Walking slowly back to the house, her shoes knock against the wooden sidewalk and she counts off her steps. She passes the grocery and the saloon. She passes Mr. Lin’s restaurant and the hotel, the foundry and the bank. Within a hundred steps exist all the businesses of Hillsboro except the mine. Hensley wonders how it can be that this small town is the place that killed her father. He’d covered strikes, fires, and murders in New York City. He’d interviewed gangsters, exposed crooked politicians, and opposed the war. He’d made a difference—his one slight body had meant something in that big city. But here, he’d done nothing, meant nothing. He’d become a gruesome tale set in a gruesome landscape. Returning to New York will mean reclaiming the place where both of her parents lived the best of their lives. It will mean remembering each of them in the places they loved: Central Park, the coffee shop on Varick, the theater, dinner at Polly’s. She walks with surer steps.

It will also mean becoming a proper mother to this child. Walking without shame, loving the baby without reservation. For the slight swelling above her groin will soon be an actual baby. Then a child. And they will be a family. Maybe she will find solace there. In the chubby fingers and sticky mouth of her own little one.

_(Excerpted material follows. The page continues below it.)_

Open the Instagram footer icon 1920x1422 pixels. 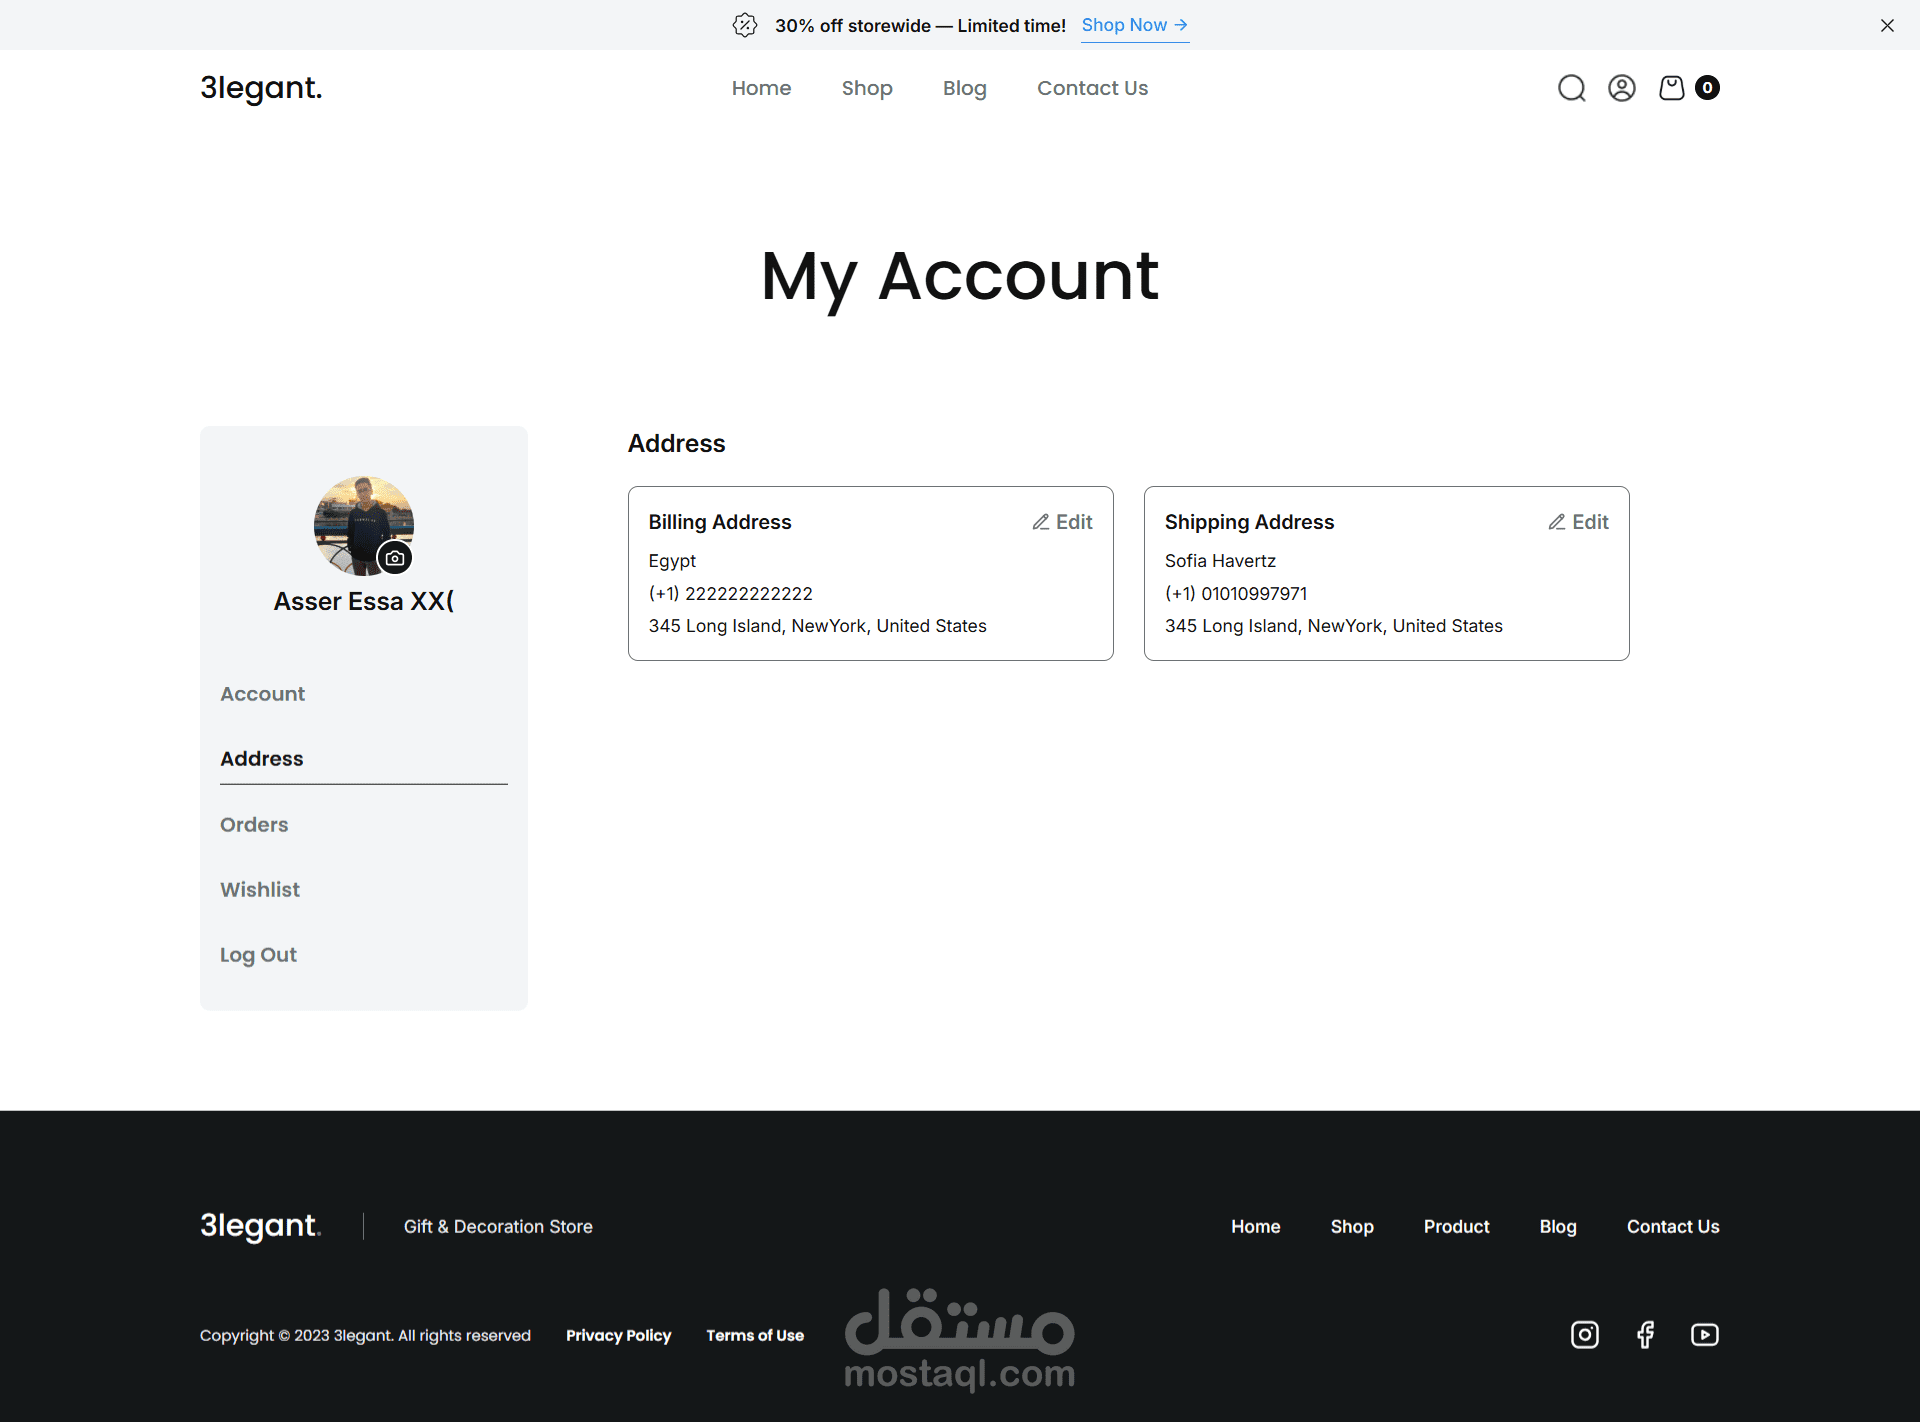pos(1584,1334)
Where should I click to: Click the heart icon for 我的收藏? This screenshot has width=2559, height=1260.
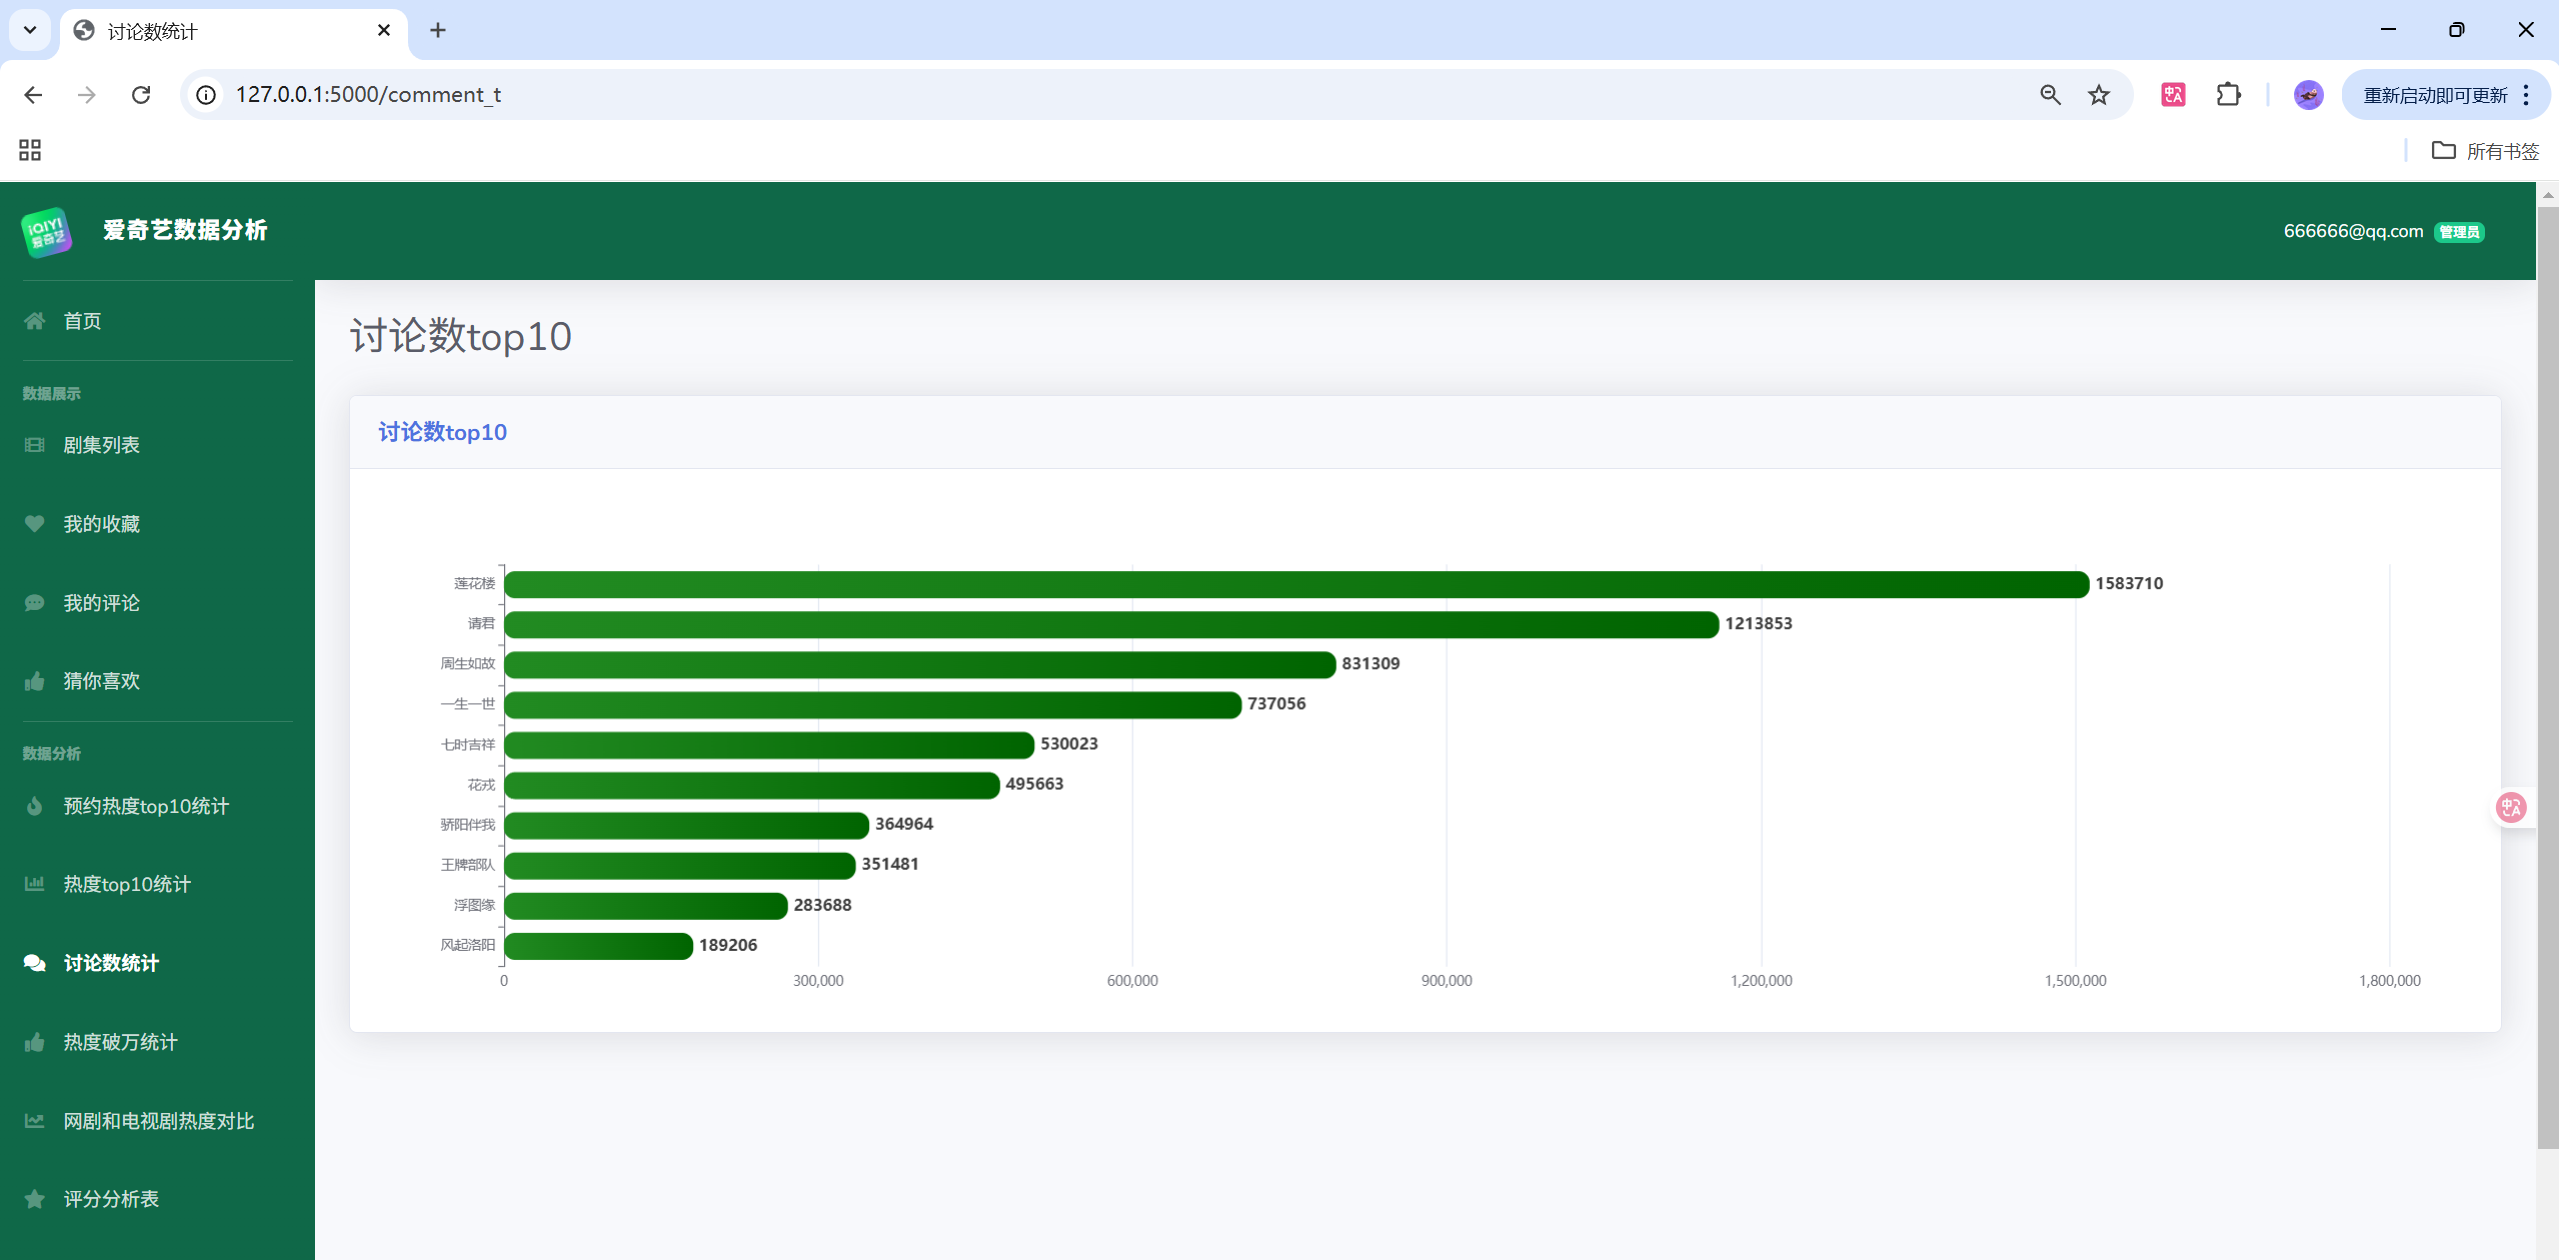35,524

She is buoyed by this logic—Mr. Teagan’s presence in the equation receding—until she reaches the gate and sees the stack of stones. One for each of her letters. Then, in her bedroom the black words still adorn the wall, words that have become like an entire gospel, committed to memory. Rife with meaning, sentiment, and history. Read and reread when she has been most desolate; consoling her through doubt-filled days and nights. Though she doesn’t need to see them to know them, the appearance of their sloping lines and circles strike a fear in her. She realizes that although she can take the letters with her, they will have to be hidden. They will become her past, her history. Nothing more. Any comfort she takes in them will amount to a betrayal. This word—
betrayal
—nestles itself beneath her breast.

When that train departs for New York, what will become of Mr. Reid? What will she tell him about her sudden silence? Because she mustn’t write to him anymore if she’s to be a married woman, a mother. And more painful, even, is the question of what she will do without him. Without his letters.

She knows then, in the very same moment that she knows she must live without him, that she loves him.

 • • • 

S
he is not sleeping when the light shines into her window. A handful of pebbles are thrown across the glass with the elegance of a percussionist. Her heart races beneath her nightclothes as she pushes open the back door.

The night is so dark here it sometimes feels as though her eyes are not open at all. She blinks twice, looking at the glow of the lantern. It is Teresa, dressed in her own skirts and a loose T-shirt of Berto’s. Her dark skin appears deep and sturdy beneath the yellow light. In contrast, Hensley feels barely there—a pale wisp in the dark.

“Sorry. I need some help.”

“What is it? Is it Berto?”

She nods.

Hensley returns inside, grabs one of her father’s cardigan sweaters, and slides into her flat shoes. She closes the door behind her and pulls the sweater tight.